■ Required task:
Lay out the lines of the data from the one containing "Given: Click the 'Find a setting' search box" through the one containing "click(47, 22)", both included, as a numbered list without any blank lines.

(Recorded data)

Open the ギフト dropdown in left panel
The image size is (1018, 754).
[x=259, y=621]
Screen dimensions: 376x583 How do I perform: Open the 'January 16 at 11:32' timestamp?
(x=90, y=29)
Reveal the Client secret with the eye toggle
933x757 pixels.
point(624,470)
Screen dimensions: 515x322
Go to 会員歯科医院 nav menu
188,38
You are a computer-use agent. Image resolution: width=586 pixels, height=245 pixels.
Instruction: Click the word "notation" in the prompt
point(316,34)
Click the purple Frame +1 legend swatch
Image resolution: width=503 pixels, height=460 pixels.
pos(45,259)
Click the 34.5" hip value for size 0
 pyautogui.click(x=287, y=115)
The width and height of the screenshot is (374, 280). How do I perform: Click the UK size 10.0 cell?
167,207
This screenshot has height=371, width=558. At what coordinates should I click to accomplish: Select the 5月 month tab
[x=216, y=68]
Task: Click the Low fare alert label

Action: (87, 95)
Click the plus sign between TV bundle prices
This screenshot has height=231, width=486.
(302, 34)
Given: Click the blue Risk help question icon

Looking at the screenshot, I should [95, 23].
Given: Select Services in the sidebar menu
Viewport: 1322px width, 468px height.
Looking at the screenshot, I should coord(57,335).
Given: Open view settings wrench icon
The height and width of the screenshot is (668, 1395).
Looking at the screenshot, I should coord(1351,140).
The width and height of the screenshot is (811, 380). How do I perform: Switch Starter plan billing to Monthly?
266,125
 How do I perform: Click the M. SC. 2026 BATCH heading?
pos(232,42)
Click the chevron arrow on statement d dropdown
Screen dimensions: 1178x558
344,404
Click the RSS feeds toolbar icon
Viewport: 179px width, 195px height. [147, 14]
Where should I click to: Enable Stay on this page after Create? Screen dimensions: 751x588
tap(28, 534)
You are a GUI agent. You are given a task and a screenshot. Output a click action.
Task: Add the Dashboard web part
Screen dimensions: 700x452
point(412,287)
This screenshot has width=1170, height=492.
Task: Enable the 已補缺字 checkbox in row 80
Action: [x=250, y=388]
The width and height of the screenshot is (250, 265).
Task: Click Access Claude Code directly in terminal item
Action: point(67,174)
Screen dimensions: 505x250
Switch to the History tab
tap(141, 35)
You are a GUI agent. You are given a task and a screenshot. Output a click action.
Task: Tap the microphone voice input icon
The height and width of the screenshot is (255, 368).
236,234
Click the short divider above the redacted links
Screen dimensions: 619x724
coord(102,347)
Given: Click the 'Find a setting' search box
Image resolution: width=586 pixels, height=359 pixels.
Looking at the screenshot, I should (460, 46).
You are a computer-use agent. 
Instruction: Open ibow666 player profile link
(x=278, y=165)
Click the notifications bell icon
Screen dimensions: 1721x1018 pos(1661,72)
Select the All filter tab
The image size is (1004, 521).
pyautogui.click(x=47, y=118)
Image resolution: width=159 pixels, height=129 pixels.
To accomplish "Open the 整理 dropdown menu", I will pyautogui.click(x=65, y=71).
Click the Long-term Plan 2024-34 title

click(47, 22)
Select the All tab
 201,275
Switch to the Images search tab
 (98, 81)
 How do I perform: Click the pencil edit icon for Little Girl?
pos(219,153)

■ Answer to this exercise:
1. Given: Click the 'Find a setting' search box
2. Image resolution: width=586 pixels, height=359 pixels.
3. Looking at the screenshot, I should (460, 46).
4. You are a computer-use agent. 
5. Instruction: Open ibow666 player profile link
6. (x=278, y=165)
7. Click the notifications bell icon
8. Screen dimensions: 1721x1018 pos(1661,72)
9. Select the All filter tab
10. The image size is (1004, 521).
11. pyautogui.click(x=47, y=118)
12. Image resolution: width=159 pixels, height=129 pixels.
13. To accomplish "Open the 整理 dropdown menu", I will pyautogui.click(x=65, y=71).
14. Click the Long-term Plan 2024-34 title
15. click(47, 22)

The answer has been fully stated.